Sources of raw silk: The Harp
Even at this first stage an appreciation of the real object is of great importance. The silk for the warp had to be of higher quality than that for the weft since it took the strain of the loom in weaving. Not every country which grew silk could produce a suitable quality. In the 17th-18th century there were two main sources. The first was China and it was imported into Europe with other goods by the English, French and Dutch East India Companies. The quality was usually excellent but it arrived spasmodically  making it difficult for silkmen and weavers alike. The second and more important source was Piedmont , an easy market for Lyon in the second half of the 17th century but as the English industry expanded competition in Piedmont between the French and English grew increasingly tense - and the price rose . Raw silk was also exported from Spain in the first half of the 18th century but it is not clear whether it was intended for the warp or the weft.

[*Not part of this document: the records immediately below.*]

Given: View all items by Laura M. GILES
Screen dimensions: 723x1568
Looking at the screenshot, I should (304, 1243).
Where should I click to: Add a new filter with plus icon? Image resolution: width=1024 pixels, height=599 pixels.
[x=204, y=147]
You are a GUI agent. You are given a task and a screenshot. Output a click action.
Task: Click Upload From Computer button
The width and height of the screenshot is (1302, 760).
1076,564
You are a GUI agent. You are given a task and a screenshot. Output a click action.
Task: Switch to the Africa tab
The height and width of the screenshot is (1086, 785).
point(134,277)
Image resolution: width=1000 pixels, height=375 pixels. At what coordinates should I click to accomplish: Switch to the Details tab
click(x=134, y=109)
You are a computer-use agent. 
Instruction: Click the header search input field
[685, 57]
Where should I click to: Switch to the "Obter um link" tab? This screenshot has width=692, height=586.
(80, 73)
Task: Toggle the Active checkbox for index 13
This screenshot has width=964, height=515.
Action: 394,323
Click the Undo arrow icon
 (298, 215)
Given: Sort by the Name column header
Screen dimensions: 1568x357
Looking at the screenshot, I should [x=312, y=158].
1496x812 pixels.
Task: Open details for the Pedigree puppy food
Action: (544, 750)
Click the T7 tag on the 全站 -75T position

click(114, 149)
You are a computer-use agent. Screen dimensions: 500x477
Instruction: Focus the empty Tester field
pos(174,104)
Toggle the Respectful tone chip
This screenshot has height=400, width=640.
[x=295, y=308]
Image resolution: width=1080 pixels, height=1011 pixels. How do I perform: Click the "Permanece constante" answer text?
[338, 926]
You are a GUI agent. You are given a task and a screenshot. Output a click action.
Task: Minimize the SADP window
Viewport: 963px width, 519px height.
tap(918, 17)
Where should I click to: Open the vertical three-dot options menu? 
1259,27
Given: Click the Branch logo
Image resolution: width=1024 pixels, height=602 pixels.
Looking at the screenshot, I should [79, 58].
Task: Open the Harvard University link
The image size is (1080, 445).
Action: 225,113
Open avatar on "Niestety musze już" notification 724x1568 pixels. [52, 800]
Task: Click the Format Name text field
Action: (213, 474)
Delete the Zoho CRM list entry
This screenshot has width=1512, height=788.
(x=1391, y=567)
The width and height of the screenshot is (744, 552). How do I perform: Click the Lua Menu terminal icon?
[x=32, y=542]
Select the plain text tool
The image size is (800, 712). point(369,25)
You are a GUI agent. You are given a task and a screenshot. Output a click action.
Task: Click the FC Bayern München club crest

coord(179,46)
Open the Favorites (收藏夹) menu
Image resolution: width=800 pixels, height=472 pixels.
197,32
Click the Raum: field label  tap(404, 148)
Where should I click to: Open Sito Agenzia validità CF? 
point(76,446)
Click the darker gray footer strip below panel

Some silk was exported already thrown as organzine . The pressure of demand led both countries to look for other sources in the 18th century. The English tried growing silk in Georgia and South Carolina but although the climate was suitable slave labour was not.  The white mulberry cannot be grown in Northern Europe as a commercial enterprise. Whether or not the myth is true that James I of England encouraged the planting of mulberries is irrelevant because what grows nicely in England is the red mulberry , delicious for humans but not for silk worms. The French were much more practical and began to grow silk in Provence where both labour and climate were suitable. This did not entirely satisfy their needs but reduced French dependence on Piedmont.